[Stored data]

※ ※ ※

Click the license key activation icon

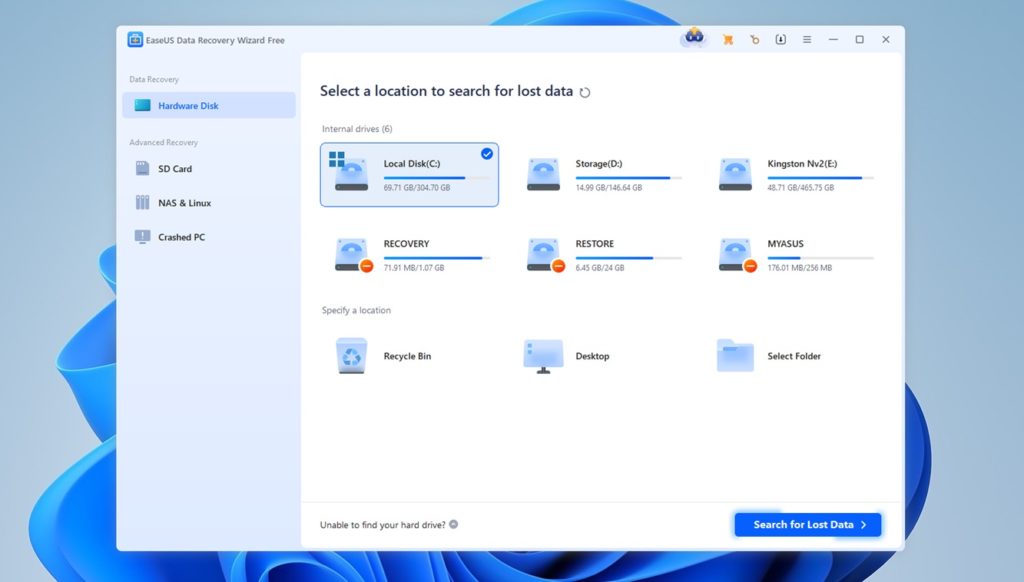coord(754,38)
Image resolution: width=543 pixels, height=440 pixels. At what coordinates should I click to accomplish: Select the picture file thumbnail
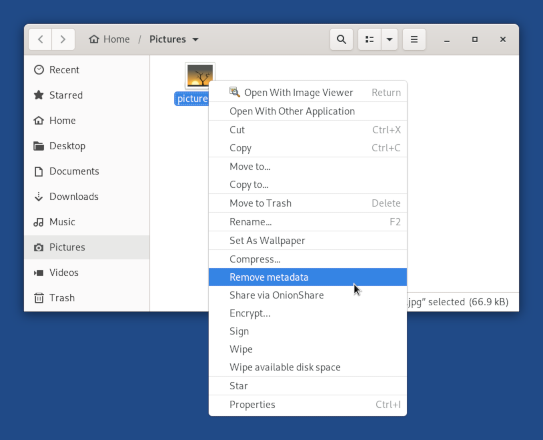pyautogui.click(x=200, y=75)
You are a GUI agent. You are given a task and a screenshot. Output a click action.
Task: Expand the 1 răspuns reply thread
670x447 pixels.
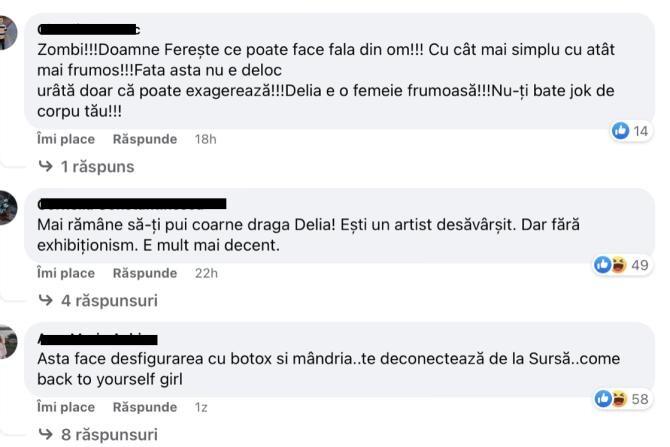pyautogui.click(x=97, y=166)
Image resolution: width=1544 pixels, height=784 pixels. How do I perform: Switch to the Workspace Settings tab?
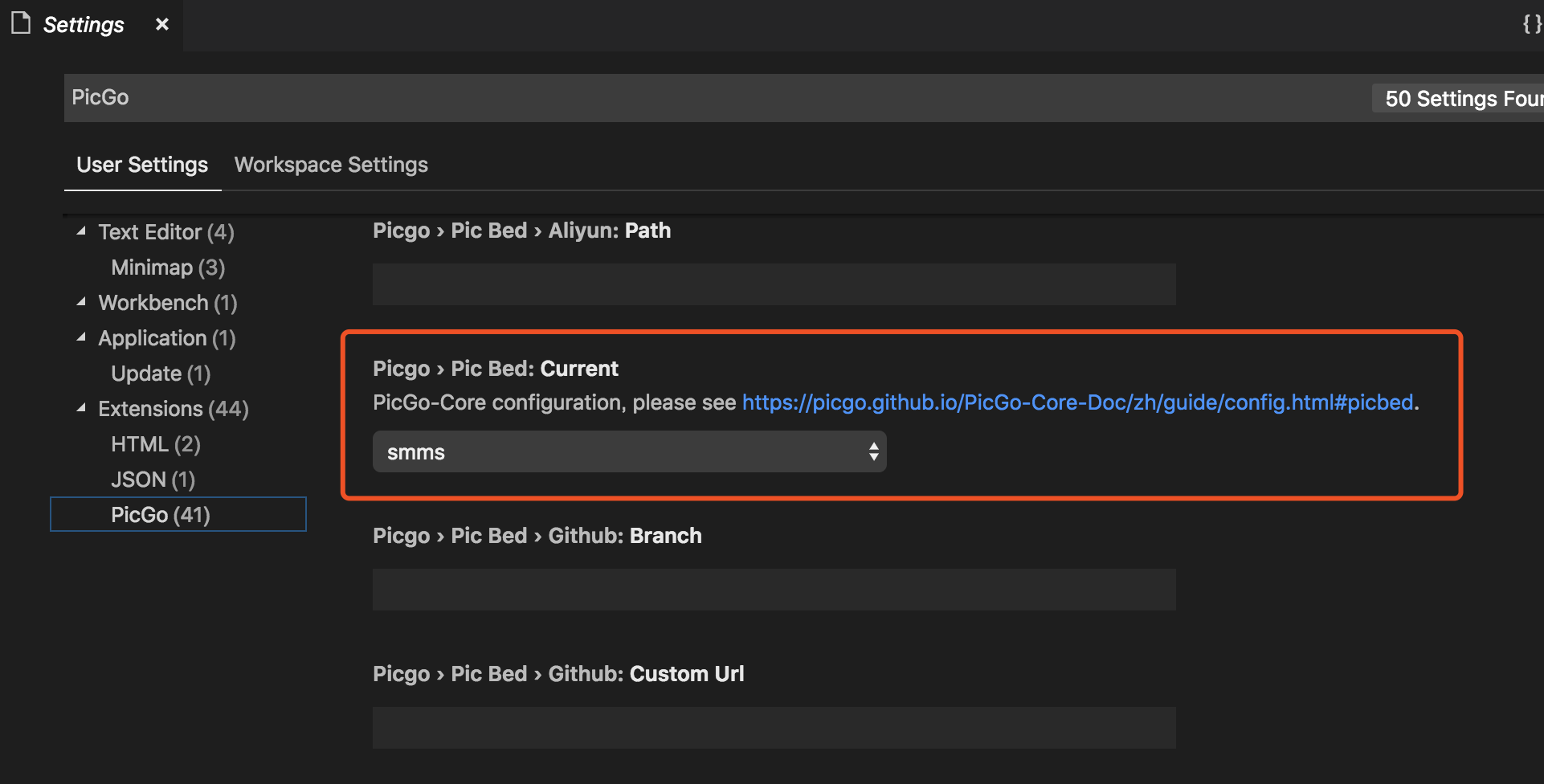tap(331, 165)
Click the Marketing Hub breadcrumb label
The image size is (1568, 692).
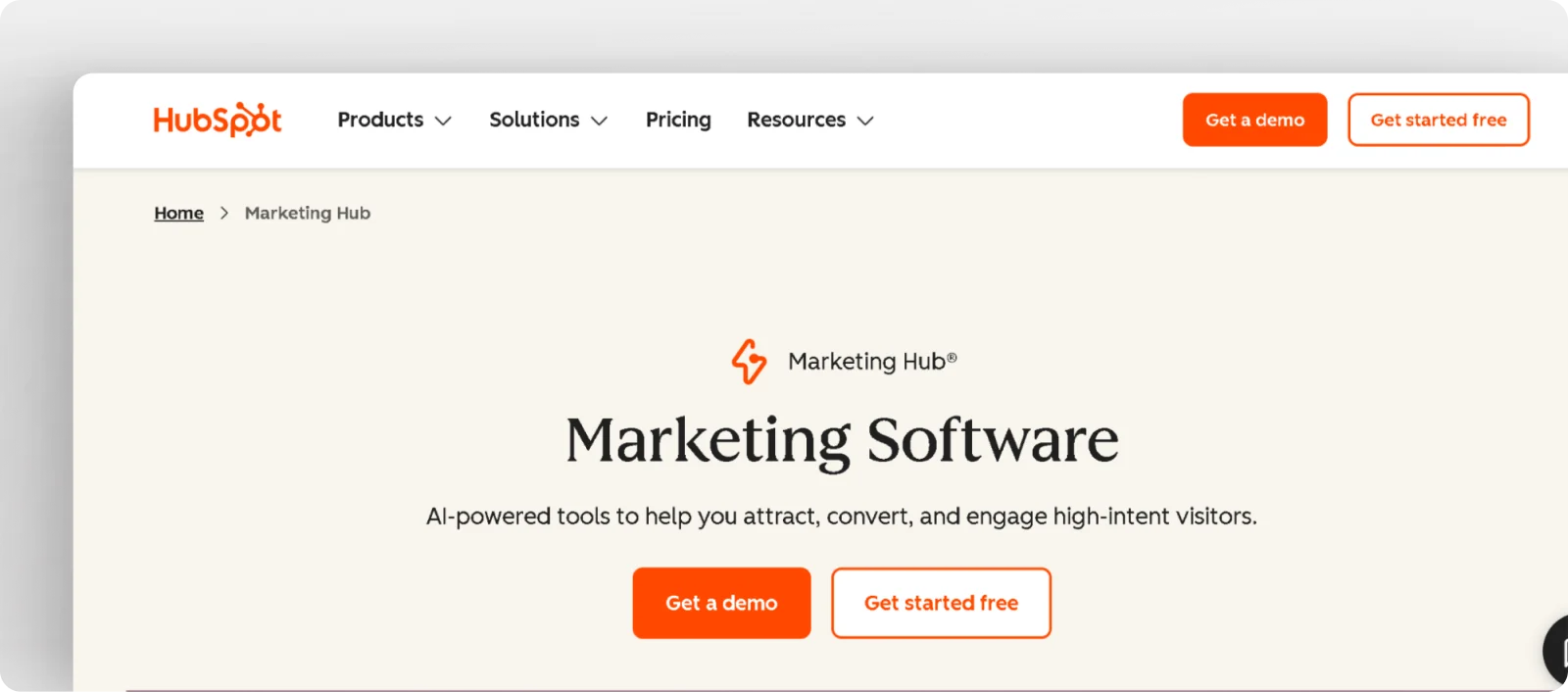point(307,212)
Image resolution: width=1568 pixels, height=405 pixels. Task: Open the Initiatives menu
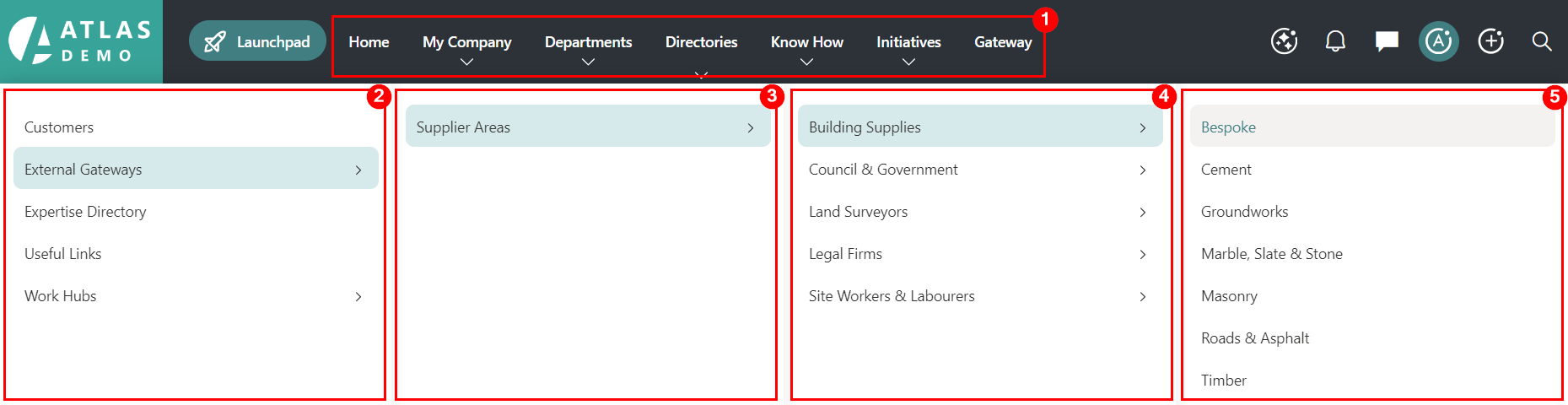[x=908, y=49]
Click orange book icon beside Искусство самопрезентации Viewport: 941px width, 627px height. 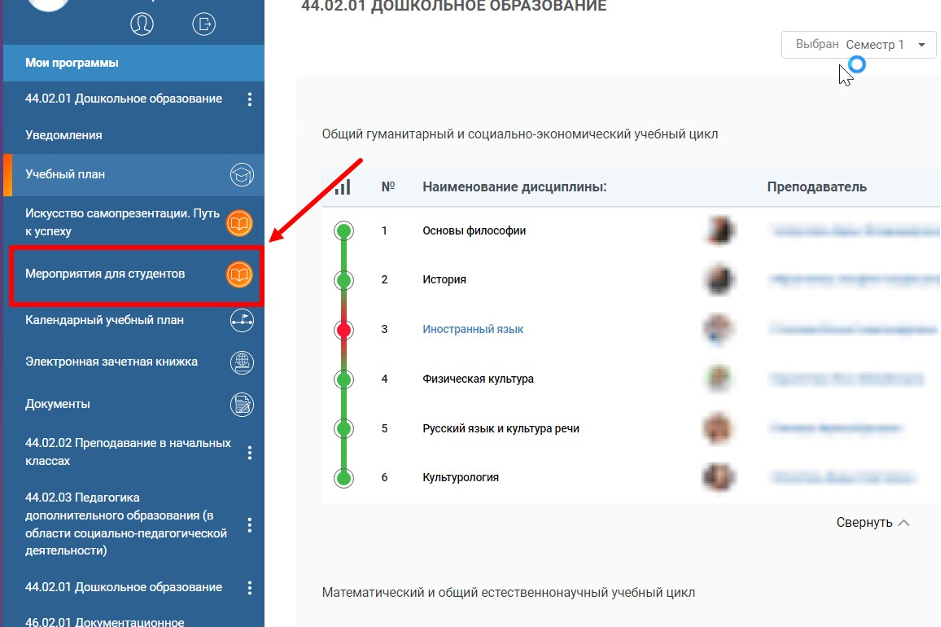[239, 224]
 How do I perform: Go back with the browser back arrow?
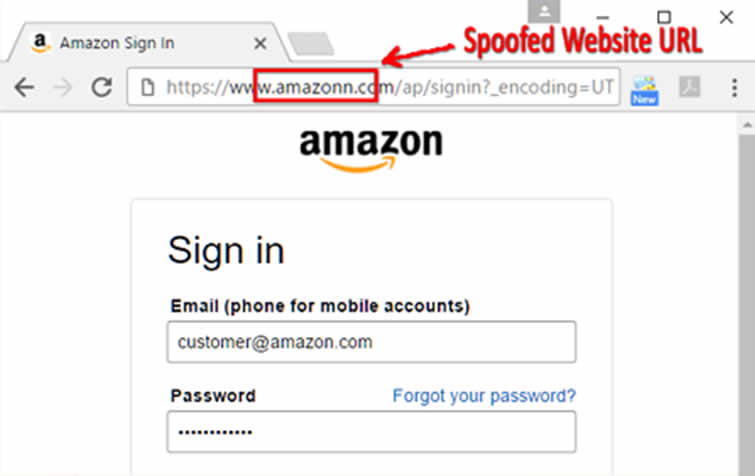[24, 88]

※ ※ ※

* [Try it]
Beginning with the line that contains "How do I perform: Go", output every line down to the last line of the entries above exactly as written, apart from the pictures.

* [Reply to the task]
 How do I perform: Go back with the browser back arrow?
[24, 88]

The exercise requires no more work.